A Council Father's reminiscences

Shane of Lux Occulta has sent me a link to an interview that was given by the late Archbishop Thomas Morris, emeritus of Cashel and Emly, to Kieron Wood, religious affairs correspondent of RTE in 1992. Archbishop Morris had been a Bishop for two years when the second Vatican Council started. At some points, the interview seems a little naive twenty years on, but there are some gems. I thought that this was a good insight from the Archbishop:
At the opening Mass of the Council, I was near the altar and heard Pope John XXIII speak about the serious difficulties and sufferings of earlier Councils because of undue interference of the civil authorities, Kings and Emperors and so on. I put a note in the margin of the sermon: what about interference by the media?

It’s an almost insuperable temptation for the media to influence the events they report, perhaps by an implication of approval or disapproval. I felt that good Pope John wasn’t aware that this would happen, but I saw it happening. I knew the Irish journalists who were reporting and I saw their methods, though they weren’t the most reckless of the reporters there.
Later, he says:
There was a lack of foresight on the part of the people organizing the Council. They should have organized relations with the press and media a bit better.
Fifty years on, I think the penny is beginning to drop ...

1 comment:

Pablo the Mexican said...

"...heard Pope John XXIII speak about the serious difficulties and sufferings of earlier Councils because of undue interference of the civil authorities, Kings and Emperors and so on..."

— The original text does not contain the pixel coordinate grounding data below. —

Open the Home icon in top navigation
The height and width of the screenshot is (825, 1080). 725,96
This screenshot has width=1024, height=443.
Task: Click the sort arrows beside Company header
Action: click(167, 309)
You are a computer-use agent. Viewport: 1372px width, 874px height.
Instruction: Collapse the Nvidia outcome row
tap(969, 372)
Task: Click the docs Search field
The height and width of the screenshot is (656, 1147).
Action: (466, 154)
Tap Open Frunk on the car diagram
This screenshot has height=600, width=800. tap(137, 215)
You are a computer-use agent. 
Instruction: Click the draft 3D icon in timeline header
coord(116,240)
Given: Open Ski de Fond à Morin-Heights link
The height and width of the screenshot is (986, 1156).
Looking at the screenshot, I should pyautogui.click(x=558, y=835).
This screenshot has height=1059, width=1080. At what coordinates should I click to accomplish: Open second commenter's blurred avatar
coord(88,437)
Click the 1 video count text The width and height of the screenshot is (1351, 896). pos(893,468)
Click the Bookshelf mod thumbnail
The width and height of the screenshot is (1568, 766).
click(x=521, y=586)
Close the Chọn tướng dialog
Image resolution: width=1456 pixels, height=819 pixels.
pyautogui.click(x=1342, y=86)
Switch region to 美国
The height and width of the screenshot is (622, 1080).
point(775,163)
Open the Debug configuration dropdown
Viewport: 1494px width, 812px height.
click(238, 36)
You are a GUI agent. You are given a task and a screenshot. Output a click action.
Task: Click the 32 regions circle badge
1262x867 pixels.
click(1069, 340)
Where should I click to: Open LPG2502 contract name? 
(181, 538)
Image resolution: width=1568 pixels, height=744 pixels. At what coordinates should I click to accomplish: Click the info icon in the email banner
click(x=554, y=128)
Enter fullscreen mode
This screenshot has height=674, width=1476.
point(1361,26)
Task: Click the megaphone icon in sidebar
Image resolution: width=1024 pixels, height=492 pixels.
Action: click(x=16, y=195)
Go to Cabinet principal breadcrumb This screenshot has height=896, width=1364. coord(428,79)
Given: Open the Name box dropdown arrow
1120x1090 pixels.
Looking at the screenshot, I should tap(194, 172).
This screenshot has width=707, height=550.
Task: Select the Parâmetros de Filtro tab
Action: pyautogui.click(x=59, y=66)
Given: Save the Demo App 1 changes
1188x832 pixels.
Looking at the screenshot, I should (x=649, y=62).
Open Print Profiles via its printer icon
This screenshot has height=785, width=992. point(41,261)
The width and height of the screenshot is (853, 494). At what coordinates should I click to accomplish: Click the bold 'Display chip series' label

Like the one that vetoed the Freemason Pope and caused the election of a Saintly Pope, Pope Saint Pius X.

Funny, the Freemason's used good Pope John's Council to do exactly what Emperor Franz Joseph of Austria and Pope Saint Pius X prevented.

Even funnier, a group named the Society of Saint Pius X is still challenging the Freemasons and protecting the Faith.

God writes straight with crooked lines.